The identification of directly interacting proteins (DIP) and differentially expressed proteins (DEP), as well as advances in interactome analysis and transcriptomics, have allowed the identification of new target molecules.
The results of these studies also contribute to drug reorientation strategies, where approved drugs could be used to target identified proteins or disrupt their pathways so that they can inhibit viral infection. The effective drug could be used for the treatment of COVID-19 disease. Systematic analysis of these data sets could lead to a more effective therapeutic intervention.
A new study has been published in Scientists progress which exploits proteomic datasets to develop an agnostic network for SARS-CoV-2-induced pathways, thus unveiling new targets and potential reorientation strategies.

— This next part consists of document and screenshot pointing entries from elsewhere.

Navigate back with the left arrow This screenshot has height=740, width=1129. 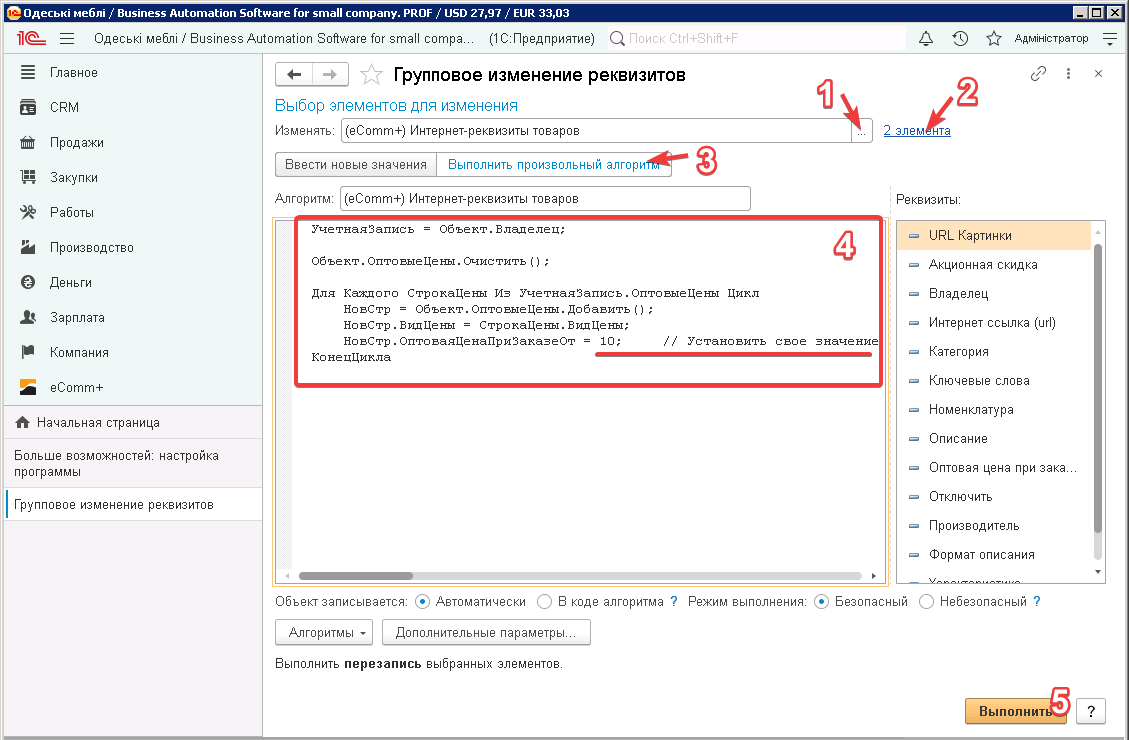pyautogui.click(x=294, y=75)
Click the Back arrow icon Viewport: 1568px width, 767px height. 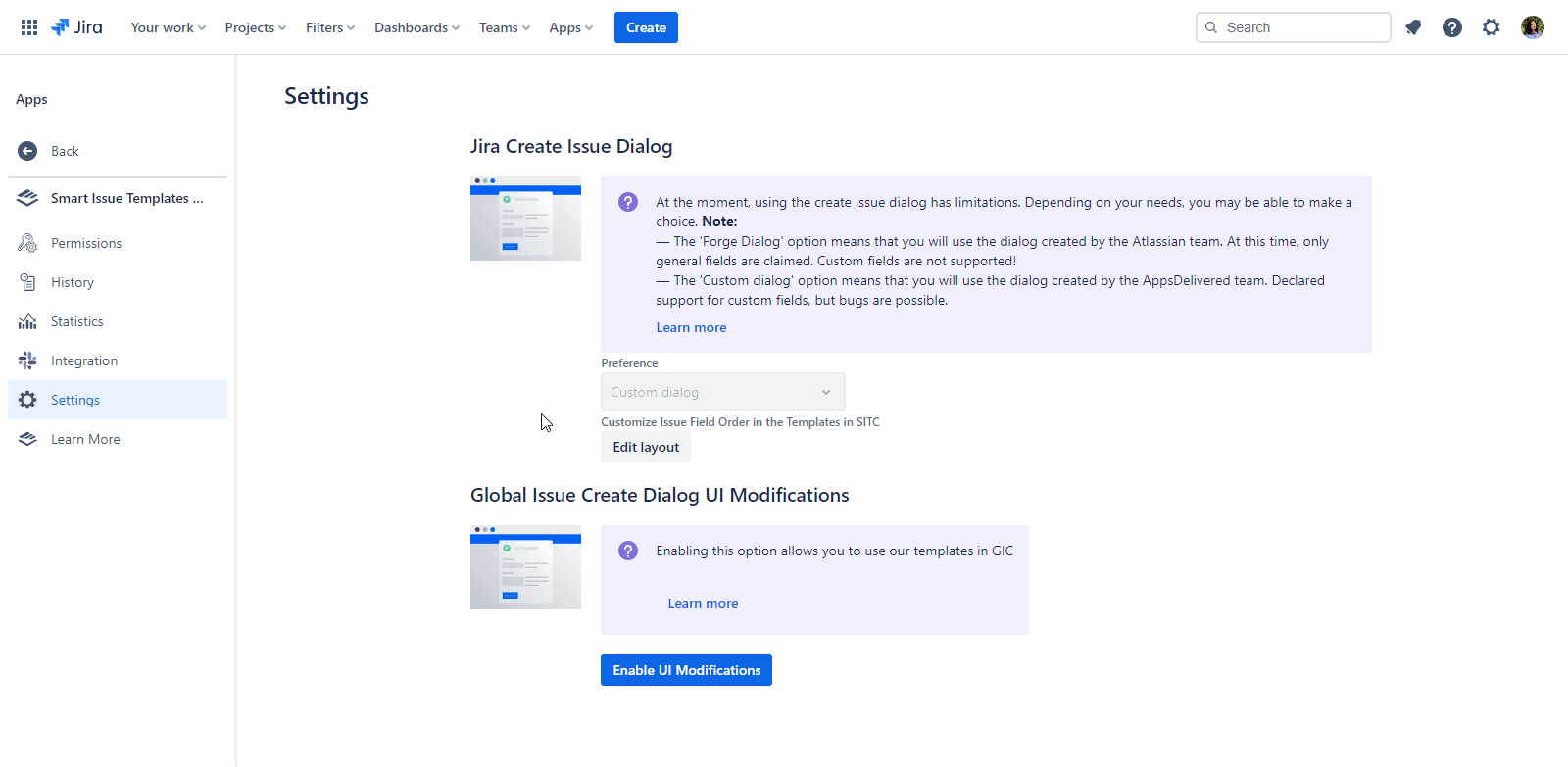click(27, 151)
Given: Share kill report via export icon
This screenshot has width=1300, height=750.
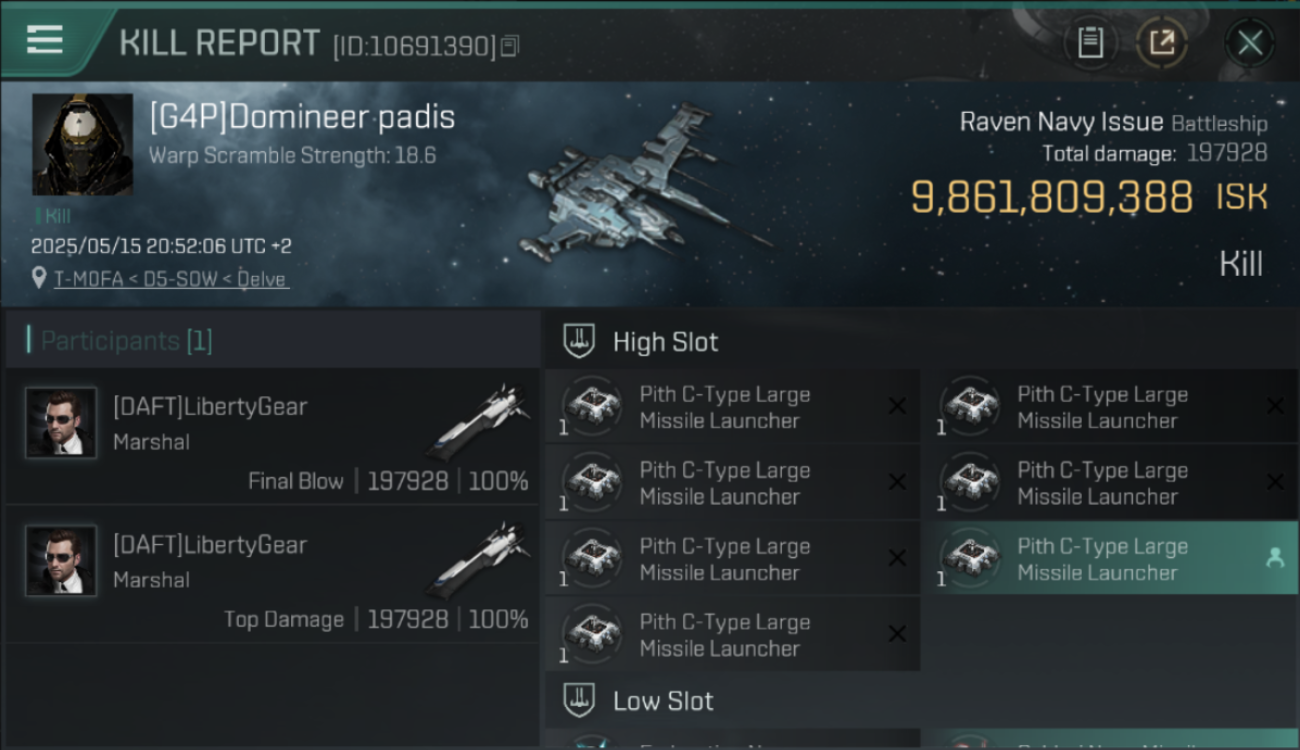Looking at the screenshot, I should coord(1162,43).
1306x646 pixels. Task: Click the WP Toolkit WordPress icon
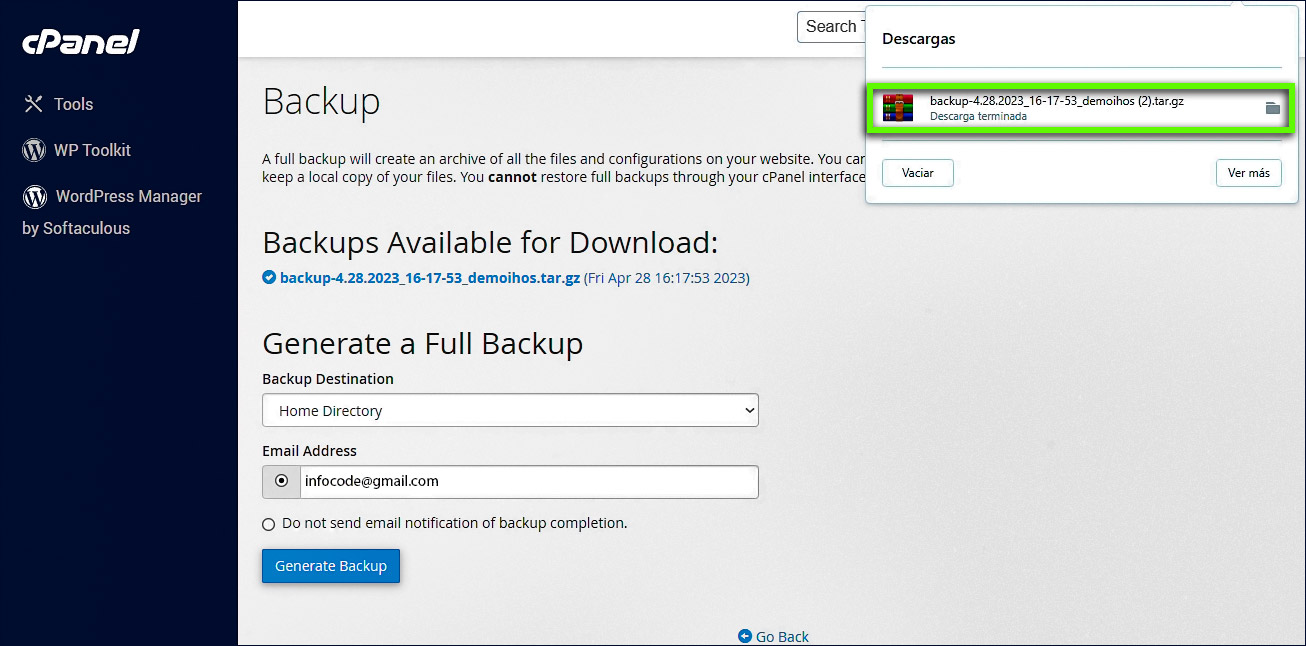(x=34, y=150)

Drug reorientation strategies using computational biology and machine learning
The researchers used several computational approaches, such as tailor-made methods for data integration, computer simulation, network analysis and machine learning to determine new pathways induced by SARS-CoV-2. These pathways could be targeted to develop a treatment by reusing existing and approved drugs.
Network analysis has been applied for the evaluation of genetic data sets to determine unique markers for a specific disease. Artificial neural networks have also been used to systematically study the mechanism of action (MoA) of drugs.
The team also used the agnostic construction of a network of SARS-CoV-2 (SIP) -induced proteins and the new algorithms applied to identify new targets and conducted a network-based proximity measurement analysis in -silico on key proteins of the SIP network at 6 and 24 hours after infection.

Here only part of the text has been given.